With every group and relationship in my life, I always promote the value of an inside joke, a repeating bit, especially in college where you are constantly surrounded by people all the time, there truly are thousands of hours spent together with your friends. This may be quoting scenes from Goodwill Hunting in a Boston accent at any convenient point. This may be always trying to get a DJ to play Downtown by Macklemore or Take Me to Church by Hozier. This could even be referencing the play-by-play of that one party first semester freshman year that was just filled with amazing content. I love nicknames, fake words, phrases we beat to the ground, and anything that is simple and makes me remember the people I love. Jokes and bits are the unique connective pieces that I will never forget from my friends at any stage of life.

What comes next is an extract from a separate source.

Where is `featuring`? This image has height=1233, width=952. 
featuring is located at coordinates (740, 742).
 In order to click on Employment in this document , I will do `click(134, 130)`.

I think the incredible relationships I have at home showed me the importance of surrounding yourself with the right people. Everyone says that I know, but what I mean is putting myself in spaces full of laughter and openness. Weekends are more fun with your group of friends– where the night starts with making a list of bits to accomplish, and days feel better when they end with people who have a personal nickname for you. the people you can have eccentric inside jokes and references with are the ones that make you feel the most comfortable, as these jokes represent connection and everything that is unique and special about the relationship. Cherish the jokes that won’t make sense to the rest of the world, because they are intangible and will always bring you right back to some of the best moments in time.